═══ LISTED RECORDS
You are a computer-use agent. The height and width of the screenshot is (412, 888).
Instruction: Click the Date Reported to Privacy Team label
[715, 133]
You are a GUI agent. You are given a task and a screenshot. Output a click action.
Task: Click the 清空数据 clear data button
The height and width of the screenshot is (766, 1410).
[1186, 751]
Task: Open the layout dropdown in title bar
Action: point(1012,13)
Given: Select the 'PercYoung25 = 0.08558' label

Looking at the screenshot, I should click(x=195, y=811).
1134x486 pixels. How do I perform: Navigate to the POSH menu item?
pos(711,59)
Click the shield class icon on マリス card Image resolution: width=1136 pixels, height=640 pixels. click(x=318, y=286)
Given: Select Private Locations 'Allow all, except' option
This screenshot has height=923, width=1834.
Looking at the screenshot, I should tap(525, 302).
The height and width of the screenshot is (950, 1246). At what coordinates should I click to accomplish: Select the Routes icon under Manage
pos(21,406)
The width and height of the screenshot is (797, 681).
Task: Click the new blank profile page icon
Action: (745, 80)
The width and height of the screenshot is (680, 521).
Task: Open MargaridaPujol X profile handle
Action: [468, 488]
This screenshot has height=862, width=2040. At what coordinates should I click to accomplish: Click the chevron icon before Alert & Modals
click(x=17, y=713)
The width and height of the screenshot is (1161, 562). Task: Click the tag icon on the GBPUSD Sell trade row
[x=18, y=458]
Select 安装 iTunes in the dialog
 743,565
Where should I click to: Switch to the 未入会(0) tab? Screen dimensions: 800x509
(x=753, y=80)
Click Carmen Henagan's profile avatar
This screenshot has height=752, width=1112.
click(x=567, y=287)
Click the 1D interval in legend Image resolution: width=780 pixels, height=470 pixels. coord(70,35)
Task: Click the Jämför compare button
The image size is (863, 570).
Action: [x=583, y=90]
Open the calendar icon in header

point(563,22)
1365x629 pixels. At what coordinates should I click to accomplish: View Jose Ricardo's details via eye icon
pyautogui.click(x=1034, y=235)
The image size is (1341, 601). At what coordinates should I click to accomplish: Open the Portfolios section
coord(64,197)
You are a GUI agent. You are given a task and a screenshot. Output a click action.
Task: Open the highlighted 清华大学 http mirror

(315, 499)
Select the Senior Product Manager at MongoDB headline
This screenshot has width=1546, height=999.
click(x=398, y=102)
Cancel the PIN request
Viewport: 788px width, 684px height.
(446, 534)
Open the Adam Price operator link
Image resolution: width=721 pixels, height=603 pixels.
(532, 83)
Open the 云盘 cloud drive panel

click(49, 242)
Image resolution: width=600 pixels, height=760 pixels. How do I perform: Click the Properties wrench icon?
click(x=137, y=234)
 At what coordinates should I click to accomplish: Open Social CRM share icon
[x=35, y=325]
══════
Give back the entries exactly, so that each line matches the original.

You are a computer-use agent. The height and width of the screenshot is (412, 888).
Instruction: Click the Date Reported to Privacy Team label
[715, 133]
You are a GUI agent. You are given a task and a screenshot. Output a click action.
Task: Click the 清空数据 clear data button
The height and width of the screenshot is (766, 1410).
[1186, 751]
Task: Open the layout dropdown in title bar
Action: point(1012,13)
Given: Select the 'PercYoung25 = 0.08558' label

Looking at the screenshot, I should click(x=195, y=811).
1134x486 pixels. How do I perform: Navigate to the POSH menu item?
pos(711,59)
Click the shield class icon on マリス card Image resolution: width=1136 pixels, height=640 pixels. click(x=318, y=286)
Given: Select Private Locations 'Allow all, except' option
This screenshot has height=923, width=1834.
Looking at the screenshot, I should tap(525, 302).
The height and width of the screenshot is (950, 1246). At what coordinates should I click to accomplish: Select the Routes icon under Manage
pos(21,406)
The width and height of the screenshot is (797, 681).
Task: Click the new blank profile page icon
Action: (745, 80)
The width and height of the screenshot is (680, 521).
Task: Open MargaridaPujol X profile handle
Action: [468, 488]
This screenshot has height=862, width=2040. At what coordinates should I click to accomplish: Click the chevron icon before Alert & Modals
click(x=17, y=713)
The width and height of the screenshot is (1161, 562). Task: Click the tag icon on the GBPUSD Sell trade row
[x=18, y=458]
Select 安装 iTunes in the dialog
 743,565
Where should I click to: Switch to the 未入会(0) tab? Screen dimensions: 800x509
(x=753, y=80)
Click Carmen Henagan's profile avatar
This screenshot has height=752, width=1112.
click(x=567, y=287)
Click the 1D interval in legend Image resolution: width=780 pixels, height=470 pixels. coord(70,35)
Task: Click the Jämför compare button
The image size is (863, 570).
Action: [x=583, y=90]
Open the calendar icon in header

point(563,22)
1365x629 pixels. At what coordinates should I click to accomplish: View Jose Ricardo's details via eye icon
pyautogui.click(x=1034, y=235)
The image size is (1341, 601). At what coordinates should I click to accomplish: Open the Portfolios section
coord(64,197)
You are a GUI agent. You are given a task and a screenshot. Output a click action.
Task: Open the highlighted 清华大学 http mirror

(315, 499)
Select the Senior Product Manager at MongoDB headline
This screenshot has width=1546, height=999.
click(x=398, y=102)
Cancel the PIN request
Viewport: 788px width, 684px height.
(446, 534)
Open the Adam Price operator link
Image resolution: width=721 pixels, height=603 pixels.
(532, 83)
Open the 云盘 cloud drive panel

click(49, 242)
Image resolution: width=600 pixels, height=760 pixels. How do I perform: Click the Properties wrench icon?
click(x=137, y=234)
 At what coordinates should I click to accomplish: Open Social CRM share icon
[x=35, y=325]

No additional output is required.